So called “Hard Money Lenders” are what are also known as predatory lenders. This means they make loans based on the premise that the terms to the borrower must be such that they will gladly foreclose if necessary. Conventional lenders (banks) do everything they can do to avoid taking back a property in foreclosure so they are the true opposite of Moneylender Rules.
Within the traditional days before 2000, hard money lenders pretty much loaned on the After Repaired Value (ARV) of any property and the percentage they loaned was 60% to 65%. In some cases this percentage was as high as 75% in active (hot) markets. There wasn’t significant amounts of risk as real estate market was booming and cash was simple to borrow from banks to finance end-buyers.
When the easy times slowed and after that stopped, the hard money lenders got caught in a vice of rapidly declining home values and investors who borrowed the amount of money but had no equity (money) that belongs to them within the deal.
These rehabbing investors simply walked away and left the hard money lenders holding the properties which were upside-down in value and declining every day. Many hard money lenders lost everything they had along with their clients who loaned them the amount of money they re-loaned.
Since then lenders have drastically changed their lending standards. They will no longer take a look at ARV but loan on the purchase value of the property which they must approve. The investor-borrower will need to have a sufficient credit score and set some money within the deal – usually 5% to 20% depending on the property’s purchase price and also the lender’s feeling on that day.
However, when all has been said and done, Moneylenders Act Singapore still make their profits on these loans from the same areas:
The interest charged on these loans which is often from 12% to 20% depending on competitive market conditions between local hard money lenders and what state law will permit.
Closing points are definitely the main revenue stream on short-term loans and vary from 2 to 10 points. A “point” is the same as one percent in the amount borrowed; i.e. if $100,000 is borrowed with two points, the charge for that points will likely be $2,000. Again, the volume of points charged depends on the sum of money borrowed, enough time it will probably be loaned out as well as the risk to the lender (investor’s experience).

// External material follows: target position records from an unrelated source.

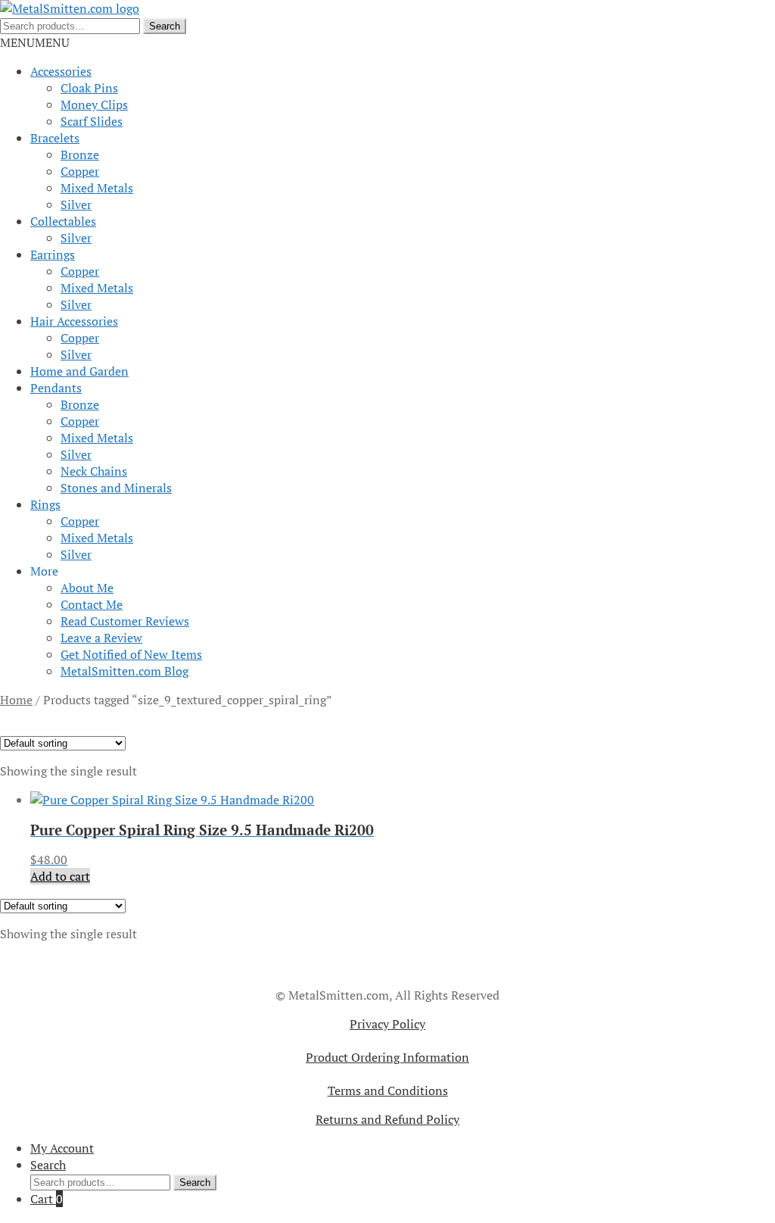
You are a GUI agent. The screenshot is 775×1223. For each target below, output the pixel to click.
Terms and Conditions (388, 1090)
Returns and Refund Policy (387, 1119)
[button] (35, 42)
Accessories (61, 71)
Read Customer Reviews (125, 621)
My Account (62, 1148)
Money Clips (94, 104)
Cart (46, 1198)
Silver (76, 204)
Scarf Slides (92, 121)
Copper (80, 171)
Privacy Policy (387, 1024)
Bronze (80, 154)
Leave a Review (101, 637)
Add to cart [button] (60, 876)
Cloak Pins (89, 88)
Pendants (56, 387)
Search (164, 26)
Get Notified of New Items (131, 654)
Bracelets (54, 137)
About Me (87, 587)
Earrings (52, 254)
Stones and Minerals (116, 487)
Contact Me (92, 604)
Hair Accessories (74, 321)
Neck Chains (94, 471)
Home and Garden (79, 371)
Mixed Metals (97, 187)
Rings (45, 504)
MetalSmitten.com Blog (124, 671)
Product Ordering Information (387, 1057)
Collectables (63, 221)
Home (16, 699)
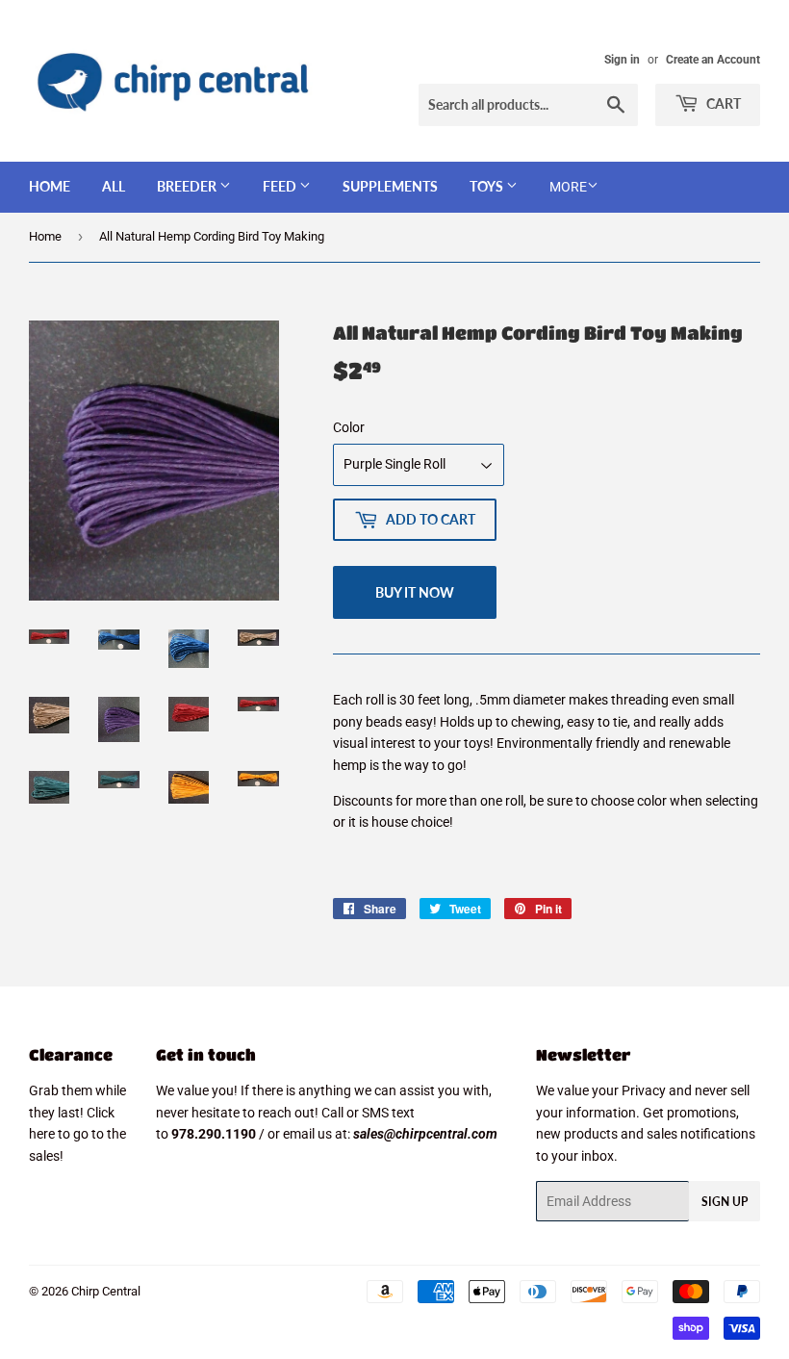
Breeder (188, 186)
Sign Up (724, 1201)
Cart (722, 103)
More (568, 186)
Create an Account (713, 59)
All (113, 186)
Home (49, 186)
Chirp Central (105, 1291)
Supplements (390, 186)
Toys (488, 186)
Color (349, 427)
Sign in (622, 59)
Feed (281, 186)
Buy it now (414, 592)
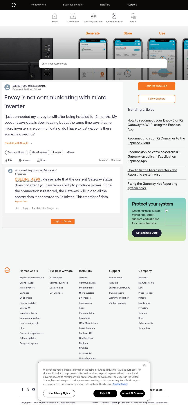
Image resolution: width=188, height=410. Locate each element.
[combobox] (103, 63)
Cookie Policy (120, 384)
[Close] (144, 365)
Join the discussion (157, 86)
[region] (94, 381)
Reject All (105, 393)
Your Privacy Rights (59, 393)
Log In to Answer (63, 221)
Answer (27, 160)
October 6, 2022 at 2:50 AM (26, 90)
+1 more (71, 152)
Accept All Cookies (132, 393)
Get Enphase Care (147, 233)
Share (43, 160)
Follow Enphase (156, 99)
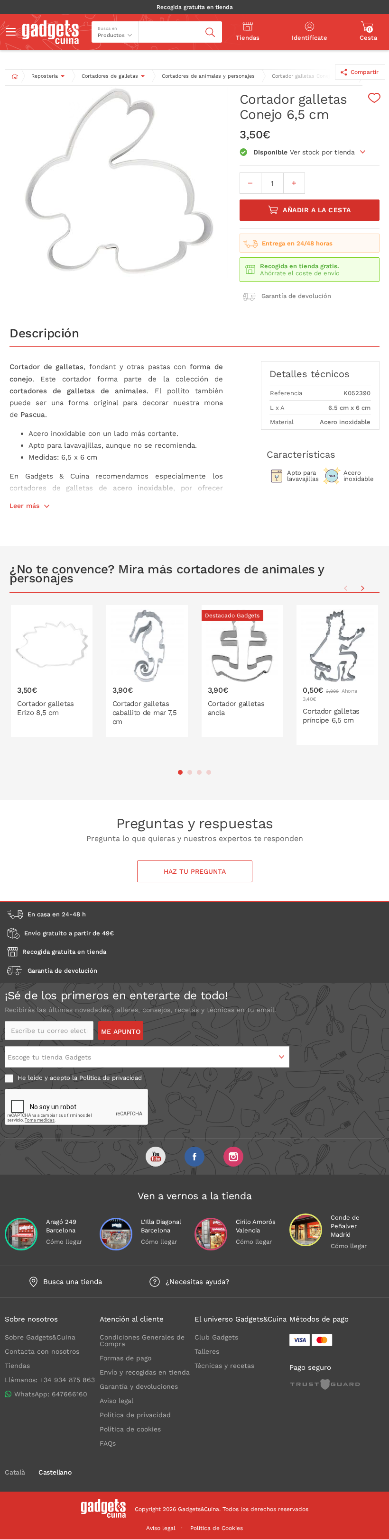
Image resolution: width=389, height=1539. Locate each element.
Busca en (107, 28)
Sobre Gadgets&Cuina (40, 1337)
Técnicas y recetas (224, 1365)
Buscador (156, 25)
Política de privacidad (110, 1077)
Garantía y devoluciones (139, 1386)
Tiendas (17, 1365)
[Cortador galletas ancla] (242, 671)
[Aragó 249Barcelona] (21, 1234)
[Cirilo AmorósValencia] (210, 1234)
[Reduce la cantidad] (250, 183)
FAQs (108, 1443)
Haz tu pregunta (195, 871)
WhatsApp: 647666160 (50, 1394)
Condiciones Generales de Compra (142, 1340)
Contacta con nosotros (42, 1351)
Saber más (57, 729)
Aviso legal (116, 1400)
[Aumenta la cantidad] (294, 183)
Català (15, 1472)
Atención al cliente (132, 1319)
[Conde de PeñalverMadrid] (305, 1229)
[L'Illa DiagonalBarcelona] (116, 1234)
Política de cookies (130, 1429)
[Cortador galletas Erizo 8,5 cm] (52, 671)
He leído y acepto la (79, 1077)
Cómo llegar (64, 1241)
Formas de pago (125, 1358)
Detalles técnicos (309, 374)
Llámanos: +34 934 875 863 (50, 1380)
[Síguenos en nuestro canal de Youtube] (156, 1157)
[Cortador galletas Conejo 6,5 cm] (118, 182)
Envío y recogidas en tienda (145, 1372)
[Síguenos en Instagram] (233, 1157)
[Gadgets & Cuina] (50, 41)
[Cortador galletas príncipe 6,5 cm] (337, 675)
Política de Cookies (216, 1528)
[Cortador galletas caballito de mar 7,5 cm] (147, 671)
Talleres (206, 1351)
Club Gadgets (216, 1337)
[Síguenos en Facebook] (194, 1157)
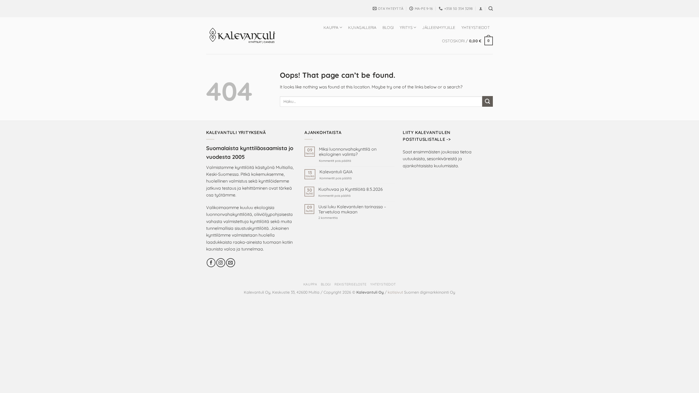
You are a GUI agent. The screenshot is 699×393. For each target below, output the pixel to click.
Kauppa (331, 27)
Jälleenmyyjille (438, 27)
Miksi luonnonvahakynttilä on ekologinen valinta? (348, 152)
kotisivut (395, 292)
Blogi (388, 27)
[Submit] (487, 101)
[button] (480, 8)
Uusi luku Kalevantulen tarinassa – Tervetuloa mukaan (352, 209)
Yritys (406, 27)
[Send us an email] (230, 262)
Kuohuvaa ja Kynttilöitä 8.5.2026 (350, 189)
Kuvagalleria (362, 27)
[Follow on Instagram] (220, 262)
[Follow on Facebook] (211, 262)
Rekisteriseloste (350, 284)
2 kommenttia (337, 218)
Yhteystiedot (475, 27)
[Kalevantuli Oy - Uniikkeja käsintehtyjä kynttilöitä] (242, 35)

Hard money lenders also charge various fees for pretty much anything including property inspection, document preparation, legal review, as well as other items. These fees are pure profit and should be counted as points however are not since the blend of the points and interest charged the investor can exceed state usury laws.
These lenders still examine every deal as if they must foreclose the financing out and consider the property back – they are and also will be predatory lenders. I would guess that 5% to 10% of all hard money loans are foreclosed out or taken back having a deed in lieu of foreclosure.
So with the exception of the stricter requirements of License Moneylender In Singapore, there have been no fundamental changes regarding how hard money lenders make their profits – points, interest, fees and taking properties back and reselling them.
These lenders also glance at the investor’s ability to repay the financing every month or make the required interest only payments. If you get to borrow hard money, anticipate to require some of your personal money and also have lmupww in reserve to help you carry the borrowed funds until the property comes.